Saturday, May 19, 2012

JPMorgan CIO retires, Obama says proves reform case - Yahoo! Finance

3 billion and counting. 

JPMorgan CIO retires, Obama says proves reform case - Yahoo! Finance: LONDON/NEW YORK (Reuters) - The leader of JPMorgan Chase & Co's hedging unit is retiring after trading losses that could end up exceeding $3 billion, a shortfall that President Barack Obama said might have led the government to step in had such losses struck a smaller bank.

The Federal Reserve meanwhile said it is now looking into whether JPMorgan has similar risk problems at other units, joining a probe by the U.S. Securities and Exchange Commission and upcoming hearings in the U.S. Senate.

Late Monday, a leading shareholder law firm said it filed a federal lawsuit against JPMorgan and various bank officials over the trading loss and its effect on the bank's stock price.
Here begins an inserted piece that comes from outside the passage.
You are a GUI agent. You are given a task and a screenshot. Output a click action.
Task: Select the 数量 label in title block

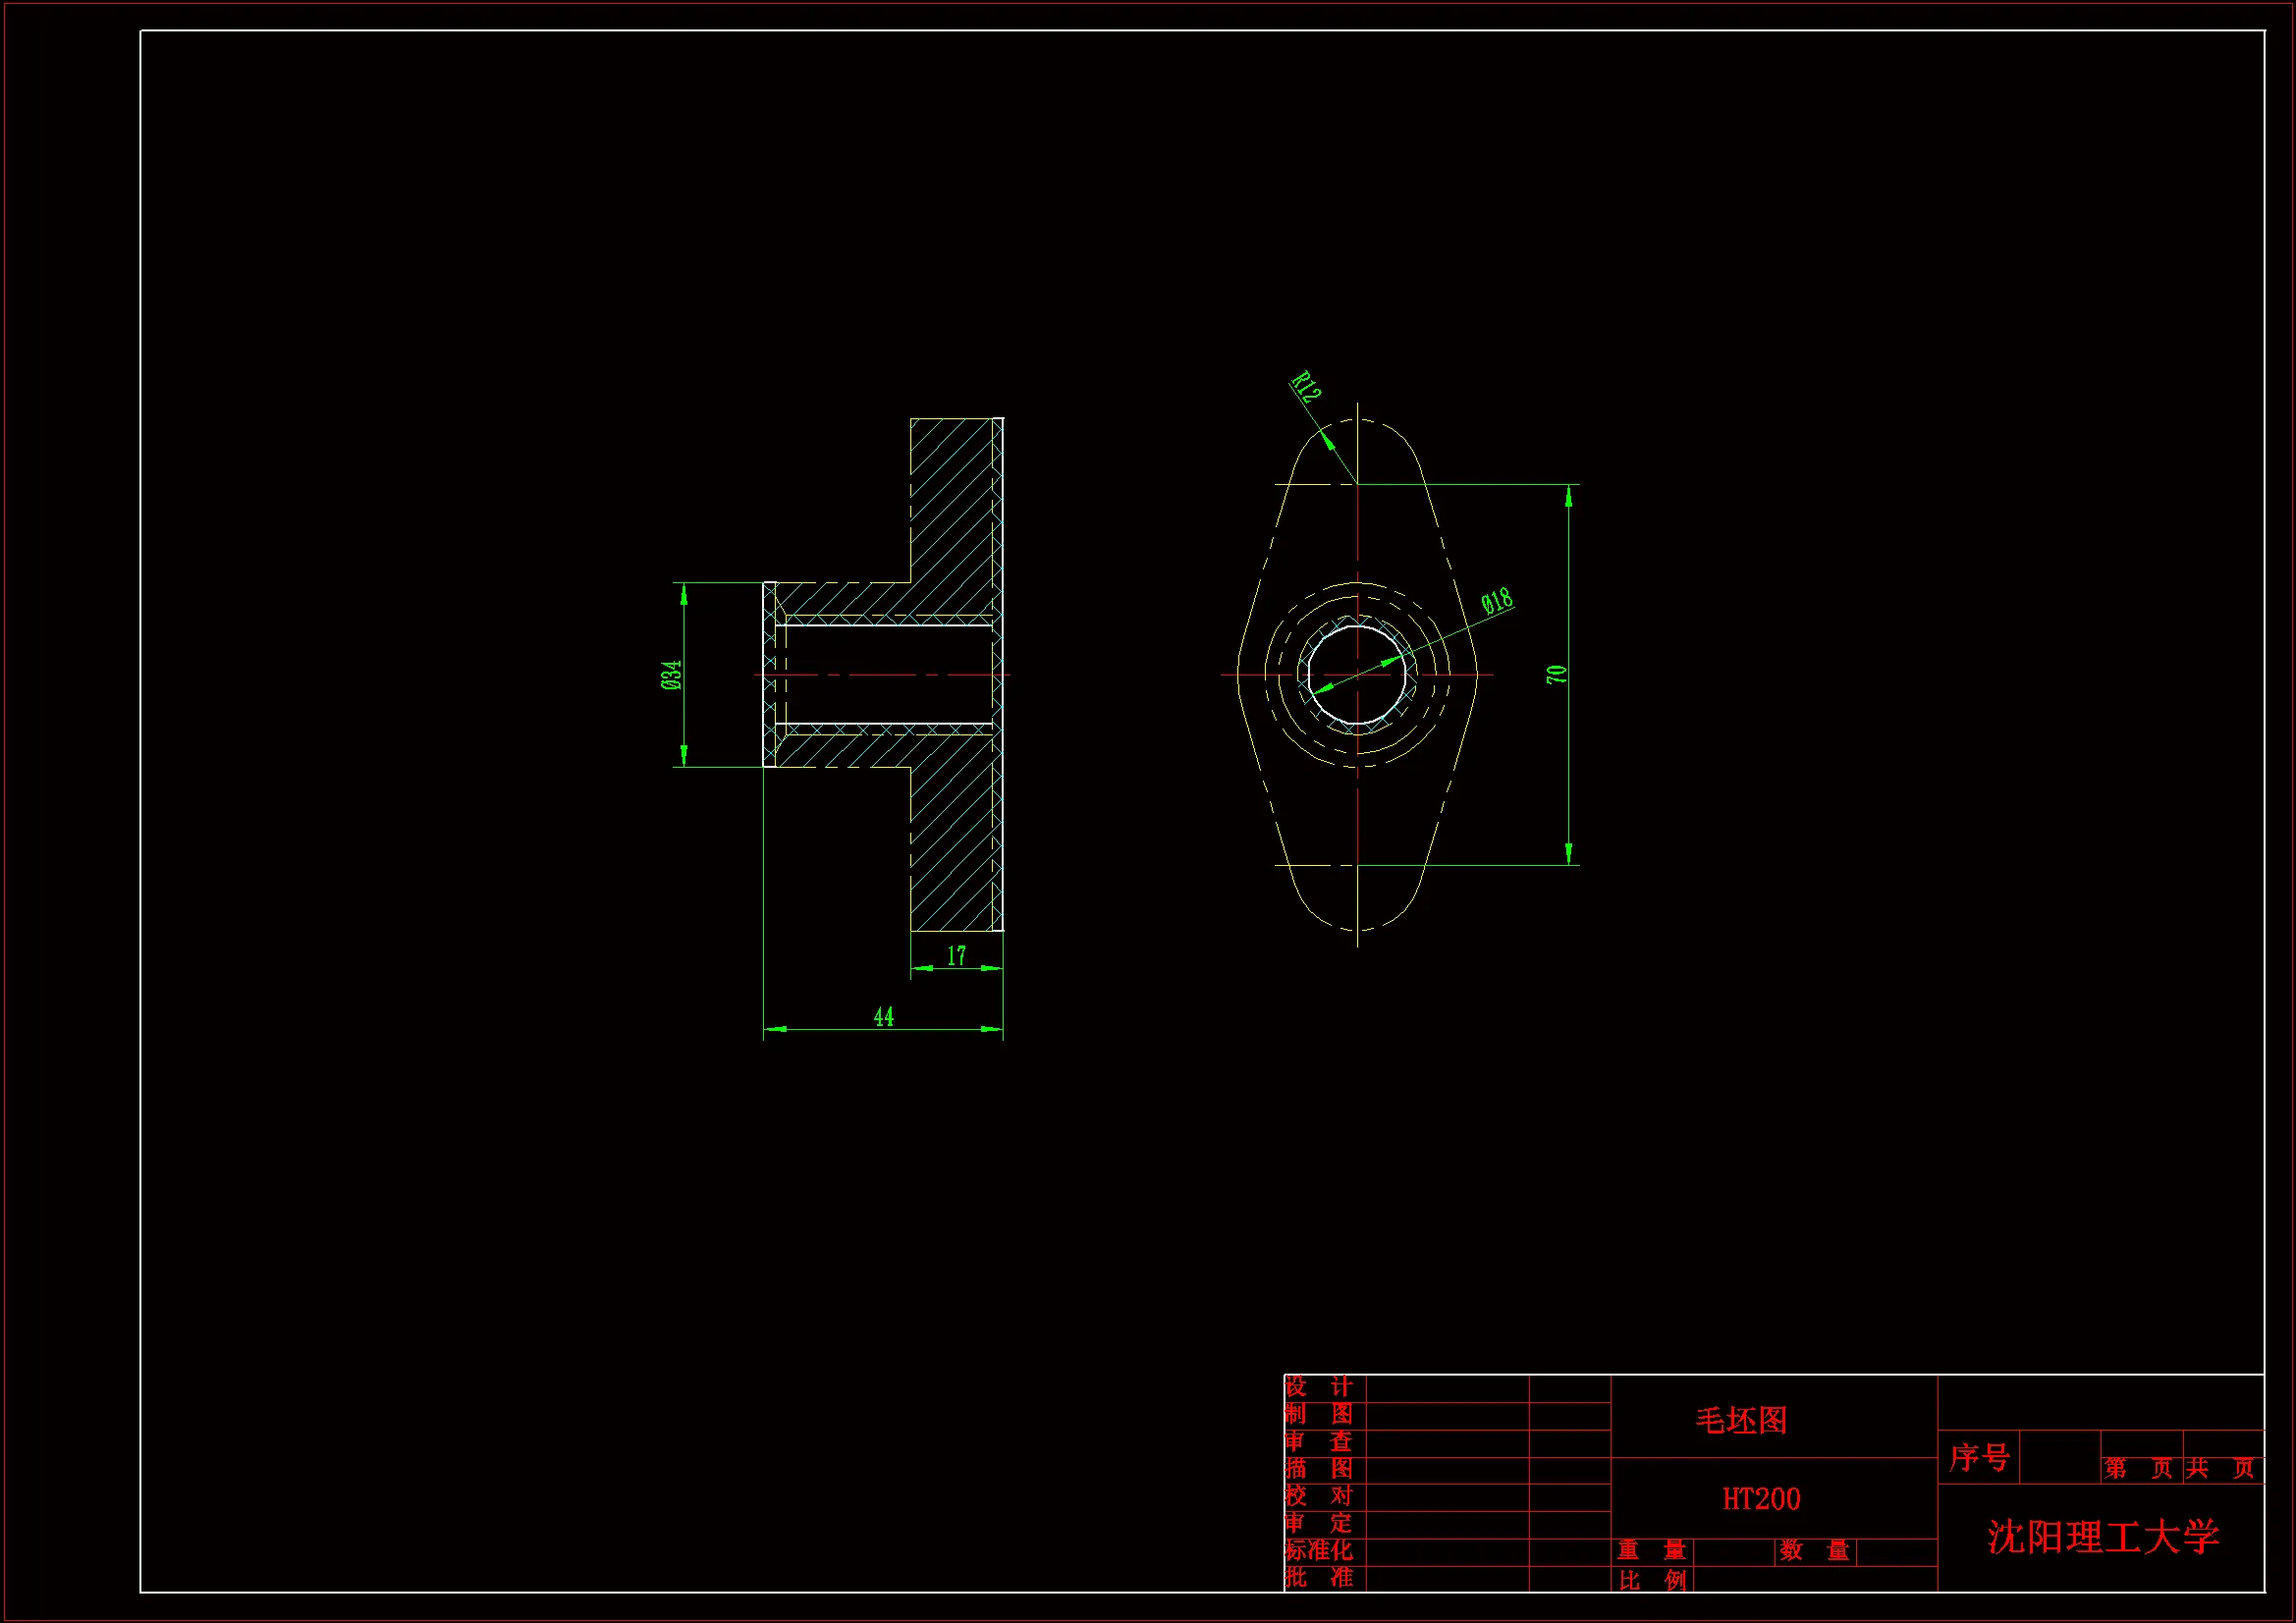tap(1814, 1551)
A JPMorgan spokeswoman had no immediate comment.

The news of the losses has wiped nearly $19 billion from JPMorgan's market capitalization in just two trading days and renewed the debate about financial regulation and the concept of being "too big to fail."

"This is the best, or one of the best managed banks. You could have a bank that isn't as strong, isn't as profitable making those same bets and we might have had to step in. That's exactly why Wall Street reform's so important," President Obama told ABC's "The View" in an interview taped to air Tuesday. The network released a partial transcript late Monday.